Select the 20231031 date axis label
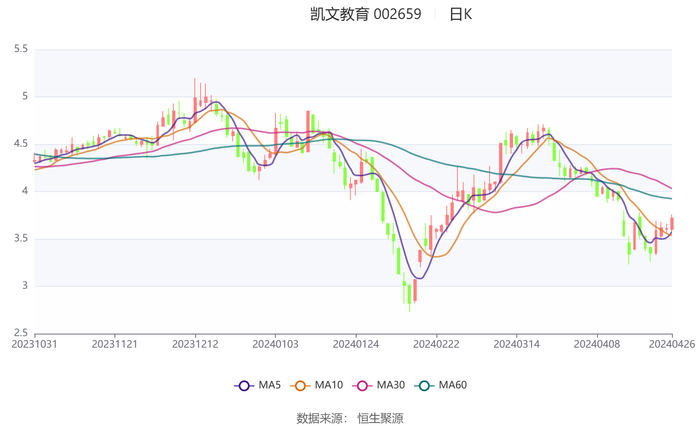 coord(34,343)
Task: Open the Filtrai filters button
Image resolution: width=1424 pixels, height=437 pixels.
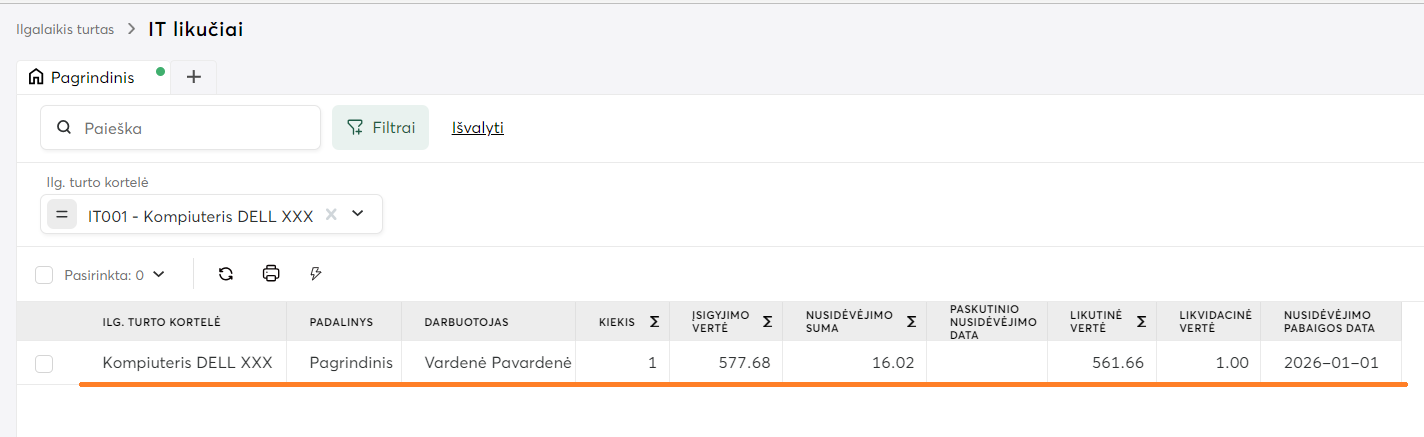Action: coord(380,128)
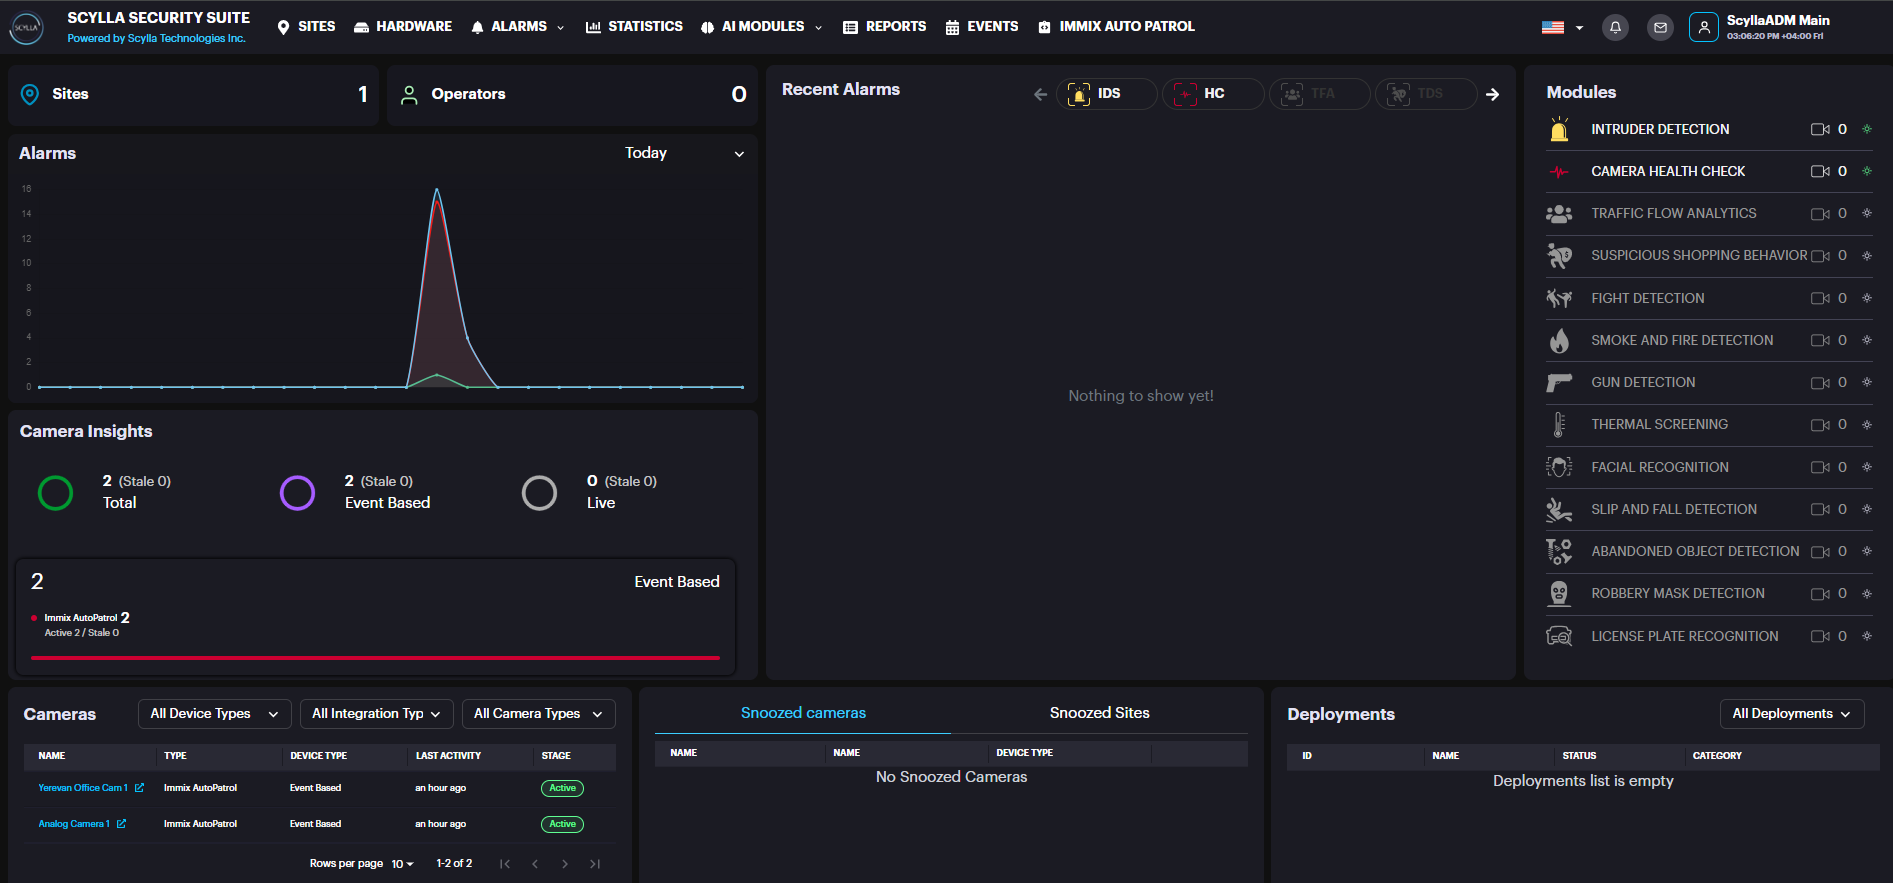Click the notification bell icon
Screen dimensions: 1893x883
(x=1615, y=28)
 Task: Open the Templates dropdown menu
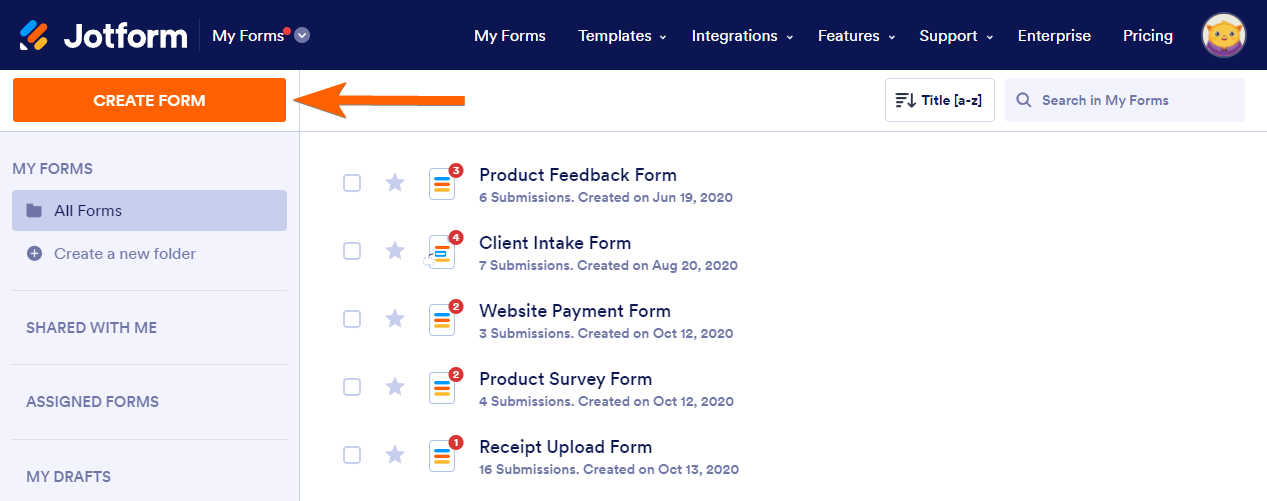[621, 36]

## The task:
Once the pictures are removed, copy the material above exactly.

## Answer to the exercise:
Select the 20231031 date axis label
 coord(34,343)
Task: Open the Filtrai filters button
Image resolution: width=1424 pixels, height=437 pixels.
Action: coord(380,128)
Click the notification bell icon
Screen dimensions: 1893x883
(x=1615, y=28)
 Task: Open the Templates dropdown menu
[621, 36]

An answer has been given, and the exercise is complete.